* _Soal 1_:
Ringkas paragraf dalam bacaan yang diawali "Kini ketika sudah menjadi dokter di Jakarta" menjadi daftar poin yang memuat fakta-fakta utamanya.
* _Soal 2_:
Tuliskan kembali tanpa perubahan bagian bacaan yang dibuka dengan kata-kata berisi "Keaktifan di komunitas" dan ditutup dengan "ia tak bisa.".

* _Bacaan yang Disediakan_:

Pengalaman bertugas di Ruteng itu sangat membekas di hati Mesty hingga sekarang. Terutama tentang minimnya fasilitas kesehatan yang ada di pelosok. “Setidaknya hal itu juga menjadi catatan saya ketika nanti saya sudah berada di posisi yang lebih tinggi,” tutur dia tentang refleksi dari penugasannya di daerah terpencil.

Berbaur dengan warga di sana juga memberikan persepsi baru baginya mengenai kehidupan mayoritas masyarakat Indonesia. Di Ruteng, 24 jam terasa banyak, sedangkan di Jakarta rasanya selalu kurang. Tapi justru dia melihat penduduk di sana lebih bahagia. Bahagia dalam kesederhanaan, papar perempuan kelahiran 25 April 1989 ini.

Kini ketika sudah menjadi dokter di Jakarta, tantangannya sudah jauh berbeda. Karena sudah terpapar berbagai informasi, pasien akhirnya memiliki pemikiran sendiri terhadap penyakitnya seolah-olah mereka lebih ahli dari dokternya. “Sisi positifnya, dokter tertantang untuk lebih pintar lagi. Harus terus belajar agar lebih bisa meyakinkan pasiennya,” kata Mesty yang kini bekerja di empat rumah sakit ini.

Tak puas hanya sekadar menjadi dokter yang berpraktik, Mesty juga terjun langsung di empat komunitas keluarga dengan anak berpenyakit tidak menular. Bergabung dengan komunitas keluarga membuat dia mengetahui kesulitan pasien-pasien dari kalangan tertentu dalam mendapatkan ruang perawatan dan sulitnya mengurus BPJS.

Keaktifan di komunitas itu pula yang membuat Mesty didaulat menjadi satu-satunya pembicara dari Indonesia pada konferensi International Communicable Disease (NCD) – konferensi mengenai penyakit tidak menular pada anak - di Trinidad dan Tobago, pada 2014. “Alhamdulillah, sejak saat itu jadi ada bantuan obat-obatan yang tadinya belum ada di Indonesia,” ucap Mesty bersyukur.

Tawaran tak terduga

Keinginan untuk mempelajari banyak hal, sudah dirasakan Mesty sejak kecil. Melihat ayahnya sering bermain piano, ia pun ingin bisa memainkannya juga. Umur 4 tahun, Mesty mulai berlatih piano. Berlanjut dengan biola, gitar, hingga flute yang akhirnya berhasil ia mainkan dengan mahir. Hanya bermain drum saja yang ia tak bisa.

* _Data yang Diberikan_:
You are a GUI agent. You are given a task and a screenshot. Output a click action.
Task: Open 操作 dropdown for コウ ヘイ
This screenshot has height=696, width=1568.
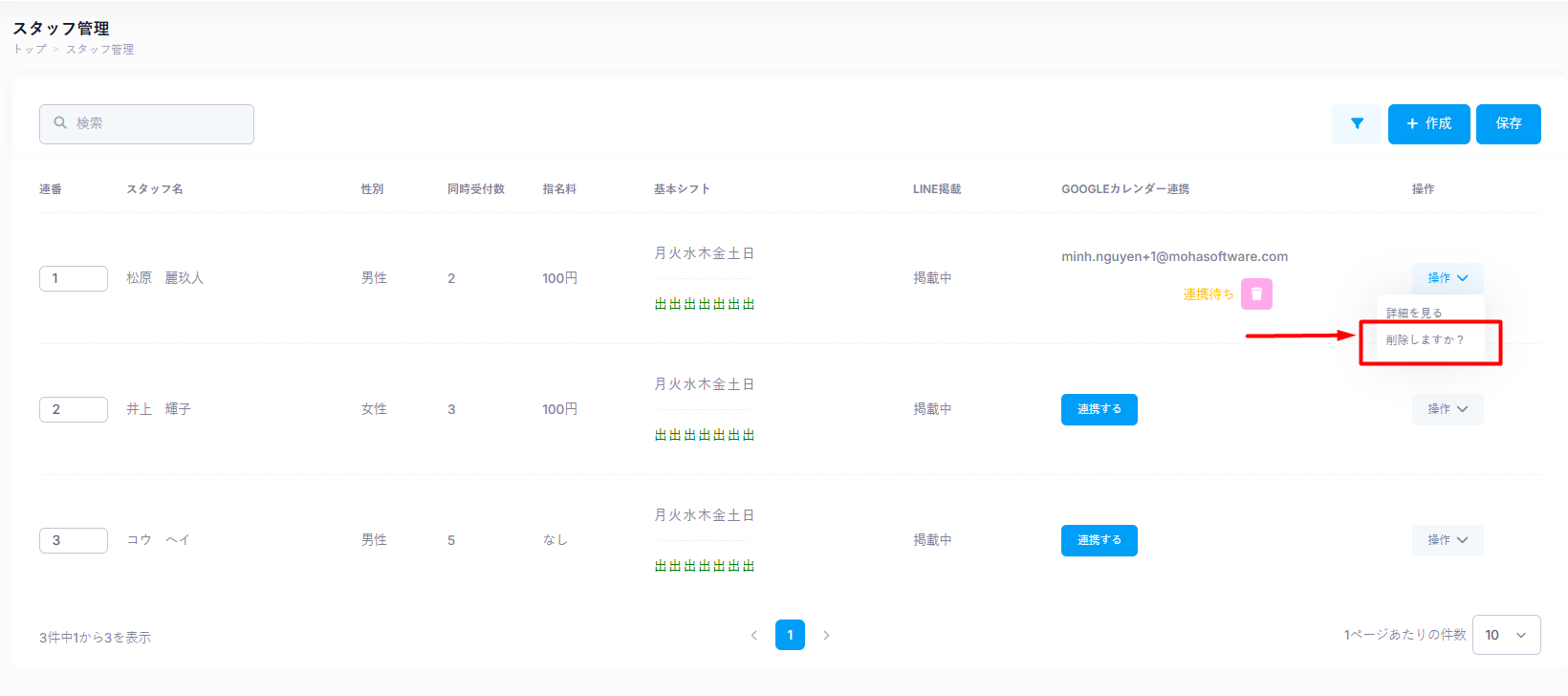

* _Ruang Jawaban 1_:
- Setelah menjadi dokter di Jakarta, Mesty menghadapi tantangan yang jauh berbeda.
- Pasien yang sudah terpapar berbagai informasi punya pemikiran sendiri tentang penyakitnya, seolah-olah lebih ahli daripada dokternya.
- Sisi positifnya, dokter tertantang untuk lebih pintar dan harus terus belajar agar lebih bisa meyakinkan pasien.
- Mesty kini bekerja di empat rumah sakit.

* _Ruang Jawaban 2_:
Keaktifan di komunitas itu pula yang membuat Mesty didaulat menjadi satu-satunya pembicara dari Indonesia pada konferensi International Communicable Disease (NCD) – konferensi mengenai penyakit tidak menular pada anak - di Trinidad dan Tobago, pada 2014. “Alhamdulillah, sejak saat itu jadi ada bantuan obat-obatan yang tadinya belum ada di Indonesia,” ucap Mesty bersyukur.

Tawaran tak terduga

Keinginan untuk mempelajari banyak hal, sudah dirasakan Mesty sejak kecil. Melihat ayahnya sering bermain piano, ia pun ingin bisa memainkannya juga. Umur 4 tahun, Mesty mulai berlatih piano. Berlanjut dengan biola, gitar, hingga flute yang akhirnya berhasil ia mainkan dengan mahir. Hanya bermain drum saja yang ia tak bisa.